__Complete the following__.
1. Copy the exhibition text between "Tove Dreiman‘s purple" and "otherwise fictitious doors.", inclusive, substituting "drape" for "curtain".
2. According to the exhibition text, who curated the show?
3. Render this sentence from the exhibition text in Spanish: "Aluminium drink cans have been recycled and recast as peculiar pewter pickles that cling to protruding corners or form functionless handles for otherwise fictitious doors."

__Exercise passage__.
=======

The Shock of the Now Issue 23
Featured Exhibition Text
‘Peter Piper Pigged a Pickled Pepper' Group Exhibition
Fitzrovia Gallery
12th January 2022


Paraphrasing the well-known alliterative tongue-twister, ‘Peter Piper Pigged a Pickled Pepper’ presents a selection of uncanny artworks that appear as if from ever-so-slightly adjusted realities or somewhat distorted dimensions, each imbued with an ethereal unease or an endearing ‘offness’. Curator Jeanette Gunnarsson recently relocated to Scandinavia and has clearly spent ample time scouring Sweden for the best contemporary talent it has to offer, exhibited here alongside firm Shock of the Now favourite India Nielsen, all bathed in muted hues of viridescent or violet light.

Tove Dreiman‘s purple polyester persona casts a spindly skeletal shadow against the minty cloth curtain from which it emerges. Grounded in a practice of automated drawing, Dreiman translates each stream of consciousness scribble into soft sculptures and textile tablets that retain that improvisational, emotive essence of the original dynamic doodles. In an accompanying wall-based panel, a similar sylph-like silhouette nestles on a pillow of pastel pistachio. Elsewhere, Matti Sumari’s slag metal sculptural interventions occupy the oft-overlooked nooks and crannies of the Central London gallery space. Aluminium drink cans have been recycled and recast as peculiar pewter pickles that cling to protruding corners or form functionless handles for otherwise fictitious doors.

Heaped piles of messy bedding evoke childhood pillow forts or post-coital chaos in Jaana-Kristiina Alakoski’s digitally manipulated photography. Not dissimilar to scenes produced by Google’s infamous DeepDream programme - that invariably incorporated feline or canine likenesses into its computer-generated compositions - here striped sheets form some semblance of cats and kittens, duvet dinosaurs populated pillowed terrain and soiled bedsheets sprout the snouts or curled tails of playful piggies. In part influenced by the viral Name One Thing meme, an unsettling illusory image rumoured to replicate the optical symptoms of a stroke, Alakoski transports the viewer to the point of lucid, semi-self-aware dreaming, as if tucked up under the bedcovers depicted. Finally, in Nielsen’s newest paintings, alien encounters, translucent celestial slugs and snails, spectral sloganed spirits and a bold baroque butterfly whose wings beat I’m A Fucking Weapon are all set against romantic yet melancholic backdrops of rainbows, teardrops and cosmic constellations.

=======

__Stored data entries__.
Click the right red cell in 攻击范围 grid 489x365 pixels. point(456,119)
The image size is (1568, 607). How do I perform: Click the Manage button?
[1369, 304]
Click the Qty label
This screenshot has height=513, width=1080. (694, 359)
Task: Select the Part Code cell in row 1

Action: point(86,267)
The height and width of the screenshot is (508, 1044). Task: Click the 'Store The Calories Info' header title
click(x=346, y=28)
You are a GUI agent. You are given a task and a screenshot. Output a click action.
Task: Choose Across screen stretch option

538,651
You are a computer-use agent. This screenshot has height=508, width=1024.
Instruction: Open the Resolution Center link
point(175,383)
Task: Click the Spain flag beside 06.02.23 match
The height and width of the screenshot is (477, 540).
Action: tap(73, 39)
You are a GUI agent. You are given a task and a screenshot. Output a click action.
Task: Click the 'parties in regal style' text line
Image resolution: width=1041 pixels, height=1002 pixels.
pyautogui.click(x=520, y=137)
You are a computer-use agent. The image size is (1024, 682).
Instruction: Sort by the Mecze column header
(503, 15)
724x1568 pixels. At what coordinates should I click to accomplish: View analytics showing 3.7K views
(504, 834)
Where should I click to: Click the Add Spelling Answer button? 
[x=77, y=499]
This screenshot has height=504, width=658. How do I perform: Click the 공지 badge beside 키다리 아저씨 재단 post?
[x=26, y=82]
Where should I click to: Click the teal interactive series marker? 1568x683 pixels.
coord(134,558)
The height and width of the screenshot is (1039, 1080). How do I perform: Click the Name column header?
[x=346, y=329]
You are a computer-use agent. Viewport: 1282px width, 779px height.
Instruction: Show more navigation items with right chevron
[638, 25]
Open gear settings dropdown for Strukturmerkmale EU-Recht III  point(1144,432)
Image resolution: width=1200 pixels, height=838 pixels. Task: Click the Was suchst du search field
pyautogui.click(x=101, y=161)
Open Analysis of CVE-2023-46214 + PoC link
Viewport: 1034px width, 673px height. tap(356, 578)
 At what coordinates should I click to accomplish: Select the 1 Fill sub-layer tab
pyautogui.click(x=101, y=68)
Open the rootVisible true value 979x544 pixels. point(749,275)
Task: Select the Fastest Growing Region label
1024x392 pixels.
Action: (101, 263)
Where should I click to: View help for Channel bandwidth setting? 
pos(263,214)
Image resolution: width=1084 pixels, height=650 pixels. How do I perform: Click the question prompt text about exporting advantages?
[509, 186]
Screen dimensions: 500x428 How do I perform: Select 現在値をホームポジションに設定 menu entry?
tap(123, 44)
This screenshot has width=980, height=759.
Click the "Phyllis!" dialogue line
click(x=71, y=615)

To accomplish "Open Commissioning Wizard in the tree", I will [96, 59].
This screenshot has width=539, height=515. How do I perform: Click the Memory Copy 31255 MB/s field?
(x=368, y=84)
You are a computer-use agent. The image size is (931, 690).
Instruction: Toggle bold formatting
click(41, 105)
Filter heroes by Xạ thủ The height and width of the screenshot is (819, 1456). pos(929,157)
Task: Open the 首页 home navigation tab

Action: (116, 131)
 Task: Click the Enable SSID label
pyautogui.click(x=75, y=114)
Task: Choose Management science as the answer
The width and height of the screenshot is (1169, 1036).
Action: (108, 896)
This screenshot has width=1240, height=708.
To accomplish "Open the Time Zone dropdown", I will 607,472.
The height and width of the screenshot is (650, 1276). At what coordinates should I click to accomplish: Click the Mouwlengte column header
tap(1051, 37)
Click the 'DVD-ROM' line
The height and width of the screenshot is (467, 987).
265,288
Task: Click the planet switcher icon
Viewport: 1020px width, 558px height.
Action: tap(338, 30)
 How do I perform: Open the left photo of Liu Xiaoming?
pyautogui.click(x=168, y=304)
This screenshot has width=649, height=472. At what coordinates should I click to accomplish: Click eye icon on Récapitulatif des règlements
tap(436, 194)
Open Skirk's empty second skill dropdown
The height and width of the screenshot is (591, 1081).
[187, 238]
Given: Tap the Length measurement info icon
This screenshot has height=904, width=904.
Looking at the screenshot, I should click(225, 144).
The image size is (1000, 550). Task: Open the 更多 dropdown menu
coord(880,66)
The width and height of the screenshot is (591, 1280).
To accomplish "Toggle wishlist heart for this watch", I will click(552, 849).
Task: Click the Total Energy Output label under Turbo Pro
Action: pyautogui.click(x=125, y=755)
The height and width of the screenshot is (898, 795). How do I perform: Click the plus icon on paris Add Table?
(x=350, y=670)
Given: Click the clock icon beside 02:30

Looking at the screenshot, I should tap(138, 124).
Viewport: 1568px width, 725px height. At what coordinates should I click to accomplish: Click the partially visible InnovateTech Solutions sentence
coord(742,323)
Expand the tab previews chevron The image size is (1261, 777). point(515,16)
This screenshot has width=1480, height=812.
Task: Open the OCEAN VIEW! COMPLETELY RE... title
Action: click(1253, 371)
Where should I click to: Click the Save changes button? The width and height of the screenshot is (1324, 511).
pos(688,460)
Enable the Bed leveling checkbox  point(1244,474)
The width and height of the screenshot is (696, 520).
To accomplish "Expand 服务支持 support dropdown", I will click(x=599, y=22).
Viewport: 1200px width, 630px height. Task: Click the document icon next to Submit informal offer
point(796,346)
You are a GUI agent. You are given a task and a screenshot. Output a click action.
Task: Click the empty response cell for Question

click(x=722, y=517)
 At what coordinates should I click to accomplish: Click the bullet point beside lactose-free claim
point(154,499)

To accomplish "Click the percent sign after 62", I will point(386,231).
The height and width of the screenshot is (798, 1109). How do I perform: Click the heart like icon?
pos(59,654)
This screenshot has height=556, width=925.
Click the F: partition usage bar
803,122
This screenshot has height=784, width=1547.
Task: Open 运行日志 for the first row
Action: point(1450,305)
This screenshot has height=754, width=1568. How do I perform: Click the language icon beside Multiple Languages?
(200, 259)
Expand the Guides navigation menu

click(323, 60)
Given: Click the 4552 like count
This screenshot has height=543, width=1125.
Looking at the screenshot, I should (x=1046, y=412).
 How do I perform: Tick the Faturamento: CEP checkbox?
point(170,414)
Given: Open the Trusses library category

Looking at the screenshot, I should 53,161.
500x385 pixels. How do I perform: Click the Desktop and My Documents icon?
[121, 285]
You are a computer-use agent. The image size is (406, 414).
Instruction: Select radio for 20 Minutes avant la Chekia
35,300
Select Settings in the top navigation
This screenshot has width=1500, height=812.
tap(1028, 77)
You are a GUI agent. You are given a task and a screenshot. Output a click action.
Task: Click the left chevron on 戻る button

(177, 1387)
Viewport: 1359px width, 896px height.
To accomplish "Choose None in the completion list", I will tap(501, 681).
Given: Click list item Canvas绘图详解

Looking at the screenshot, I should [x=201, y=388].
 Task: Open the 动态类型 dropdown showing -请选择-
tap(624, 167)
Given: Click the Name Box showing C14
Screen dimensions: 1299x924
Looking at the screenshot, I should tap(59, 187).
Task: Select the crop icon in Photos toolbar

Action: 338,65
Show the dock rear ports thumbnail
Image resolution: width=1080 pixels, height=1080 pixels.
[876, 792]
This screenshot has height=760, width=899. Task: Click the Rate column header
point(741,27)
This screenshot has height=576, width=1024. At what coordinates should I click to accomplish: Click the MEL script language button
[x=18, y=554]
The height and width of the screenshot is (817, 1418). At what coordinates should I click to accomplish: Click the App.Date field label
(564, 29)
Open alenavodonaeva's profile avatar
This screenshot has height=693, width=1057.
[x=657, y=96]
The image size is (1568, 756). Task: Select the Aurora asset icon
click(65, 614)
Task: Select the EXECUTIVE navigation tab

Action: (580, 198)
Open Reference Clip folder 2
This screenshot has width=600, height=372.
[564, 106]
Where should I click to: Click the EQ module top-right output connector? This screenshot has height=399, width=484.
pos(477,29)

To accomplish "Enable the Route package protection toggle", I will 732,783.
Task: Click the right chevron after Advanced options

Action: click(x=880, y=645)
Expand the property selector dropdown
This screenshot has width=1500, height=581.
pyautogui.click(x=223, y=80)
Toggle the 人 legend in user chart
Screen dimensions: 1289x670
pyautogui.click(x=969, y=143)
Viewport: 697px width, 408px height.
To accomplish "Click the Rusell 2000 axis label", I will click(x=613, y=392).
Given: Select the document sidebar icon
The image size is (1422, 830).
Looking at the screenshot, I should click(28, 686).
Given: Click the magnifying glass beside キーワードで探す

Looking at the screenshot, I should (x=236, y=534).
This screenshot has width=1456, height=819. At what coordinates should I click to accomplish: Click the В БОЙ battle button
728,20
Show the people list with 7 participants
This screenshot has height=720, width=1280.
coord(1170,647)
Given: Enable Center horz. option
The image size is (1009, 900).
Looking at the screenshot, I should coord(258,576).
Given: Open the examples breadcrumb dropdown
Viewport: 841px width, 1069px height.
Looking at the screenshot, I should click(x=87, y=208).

=======

__Set of answers__.
1.
Tove Dreiman‘s purple polyester persona casts a spindly skeletal shadow against the minty cloth drape from which it emerges. Grounded in a practice of automated drawing, Dreiman translates each stream of consciousness scribble into soft sculptures and textile tablets that retain that improvisational, emotive essence of the original dynamic doodles. In an accompanying wall-based panel, a similar sylph-like silhouette nestles on a pillow of pastel pistachio. Elsewhere, Matti Sumari’s slag metal sculptural interventions occupy the oft-overlooked nooks and crannies of the Central London gallery space. Aluminium drink cans have been recycled and recast as peculiar pewter pickles that cling to protruding corners or form functionless handles for otherwise fictitious doors.

2. Jeanette Gunnarsson

3. Se han reciclado latas de bebida de aluminio y se han refundido como peculiares pepinillos de peltre que se aferran a esquinas salientes o forman tiradores sin función para puertas por lo demás ficticias.